Just a week after the government seizure of mortgage finance giants Fannie Mae and Freddie Mac, the financial system dropped another bomb today when 158-year-old investment bank Lehman Brothers undertook the largest bankruptcy filing in history, according to Bloomberg. The revelation came the same day the credit crisis, which first struck last summer and triggered Lehman’s downfall, precipitated a hasty agreement to sell financial titan Merrill Lynch to Bank of America. While the moves rattled markets and stand to shake up the financial ecosystem, here’s a look at what they’ll mean for consumers.

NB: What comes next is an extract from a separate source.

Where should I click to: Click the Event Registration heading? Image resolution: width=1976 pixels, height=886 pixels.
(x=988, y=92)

Stock investors. The Lehman bankruptcy sent stocks down hard this morning as fears that the financial sector’s problems would spread hit already nervous investors facing a weak economy and tight credit. Stocks plummeted in early trading with the Dow off more than 340 points or 2.8 percent in early trade to its lowest level since July 15. Stocks in the S&P 500 slumped 2.6 percent with declines across the index being led by energy shares. European stocks led the drop overnight, and Asian shares are expected to be weak when markets reopen after a holiday today.

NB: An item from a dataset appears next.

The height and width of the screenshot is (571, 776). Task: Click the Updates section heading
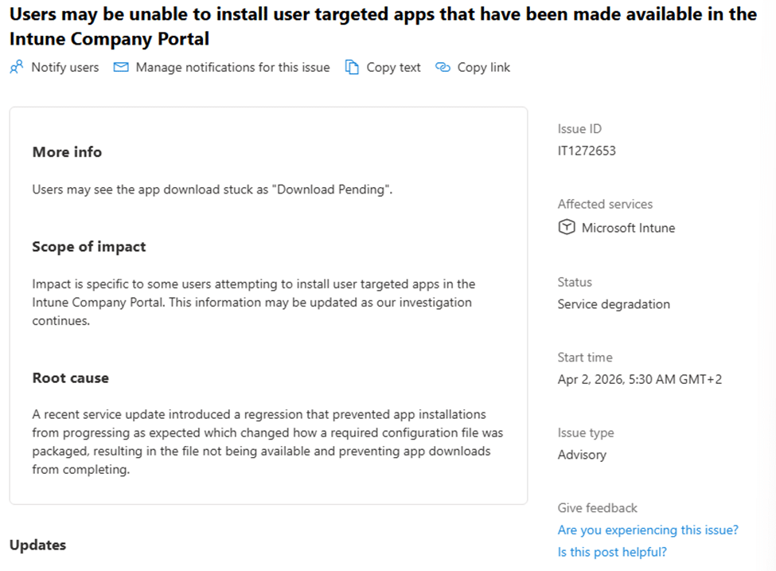[x=37, y=545]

It could be worse, however. Circuit breakers that stop markets from trading during huge drops haven’t been triggered (that would be a drop of 1,200 points on the Dow). Investors now await the Federal Reserve’s decision on whether it will issue an emergency rate cut tomorrow and continue to watch the fate of American International Group as it struggles to raise capital.
Mortgage rates. While unnerving to investors, the developments could translate into lower mortgage rates for consumers. As in most financial panics, the news is precipitating a flow of investor cash out of riskier investments, like stocks, into ultrasafe U.S. government debt, says Mike Larson, a real estate analyst at Weiss Research. That will push yields on 10-year treasuries lower. And since 30-year, fixed mortgage rates tend to track such treasury yields, interest rates on home loans should decline for borrowers with good credit, Larson says. “These bouts of panic that we have in the market sometimes, frankly, are actually good if you are looking for a lower mortgage rate,” Larson says.